Kabar terbaru tentang Michael Schumacher kembali memicu perhatian besar, bukan karena kabar resmi dari keluarga, melainkan karena munculnya kesaksian baru dari orang yang ikut berada di momen penyelamatannya. Cerita itu membuka lagi detail yang selama ini nyaris tidak pernah terlihat publik.
Legenda Formula 1 itu sudah lama dijaga ketat privasinya sejak kecelakaan ski di Pegunungan Alpen pada akhir 2013. Karena itu, setiap potongan informasi tentang kondisi Schumacher selalu terasa penting, apalagi jika datang dari sosok yang terlibat langsung saat kejadian.

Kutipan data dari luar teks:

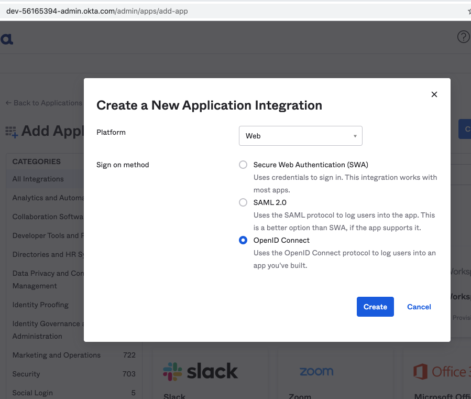The image size is (471, 399).
Task: Click the browser address bar URL
Action: coord(97,11)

Permintaan khusus saat proses penyelamatan
Nama yang muncul dalam kisah terbaru itu adalah Yannick Dainese, pilot helikopter medis yang disebut ikut menolong Schumacher setelah kecelakaan ski di Meribel. Kepada L’Equipe, Dainese mengatakan situasi saat itu sangat menegangkan dan ada permintaan khusus agar mikrofon hingga kamera GoPro yang biasa dipakai untuk penyelamatan dilepas.
Kesaksian itu memperlihatkan betapa ketatnya keluarga Schumacher menjaga ruang pribadinya sejak awal. Hampir tidak ada dokumentasi yang beredar dari proses penyelamatan di resor ski tersebut, meski korban yang ditangani adalah salah satu nama terbesar dalam sejarah olahraga balap.
Masih dari laporan yang sama, perlindungan informasi tentang Schumacher bahkan sempat memicu persoalan lain. www.viva.co.id menulis bahwa tiga mantan karyawan dibawa ke pihak berwajib setelah mengancam akan menyebarkan foto Schumacher.
Karier besar yang membuat kabarnya selalu disorot
Schumacher bukan nama biasa di Formula 1. Ia menjadi pebalap pertama dan satu-satunya yang meraih lima gelar juara secara beruntun, pencapaian yang menempatkannya di jajaran ikon terbesar olahraga ini.
Dominasi bersama Ferrari pada awal 2000-an membuat reputasinya semakin kuat di mata penggemar. Setelah pensiun dari F1 bersama Mercedes pada 2012, ia lebih banyak menghabiskan waktu bersama keluarga sebelum tragedi ski mengubah hidupnya.
Kabar kondisi terkini masih terbatas
Peristiwa nahas itu terjadi pada 29 Desember 2013 saat Schumacher berlibur dan bermain ski bersama anaknya, Mick. Sejak saat itu, keluarga memilih menutup rapat hampir seluruh informasi mengenai kondisi kesehatannya.
Lebih dari 12 tahun kemudian, media Inggris LBC pada 26 Januari melaporkan bahwa Schumacher kini sudah berada di kediamannya di Mallorca. LBC juga menyebut ia dikabarkan sudah bisa duduk di kursi roda dan dipindahkan di area perkebunannya dengan pengawasan ketat tim dokter.
Meski begitu, publik tetap menerima kabar itu dengan hati-hati karena keluarga Schumacher konsisten menjaga privasi. Hingga kini, informasi resmi yang terbuka masih sangat terbatas, sementara detail yang beredar lebih banyak datang dari kesaksian pihak yang pernah terlibat atau laporan media.
Di tengah minimnya pembaruan, nama Schumacher tetap sulit lepas dari perhatian penggemar Formula 1. Sosoknya terlalu besar untuk dilupakan, dan setiap kabar baru tentang dirinya selalu memicu rasa ingin tahu yang sama besar.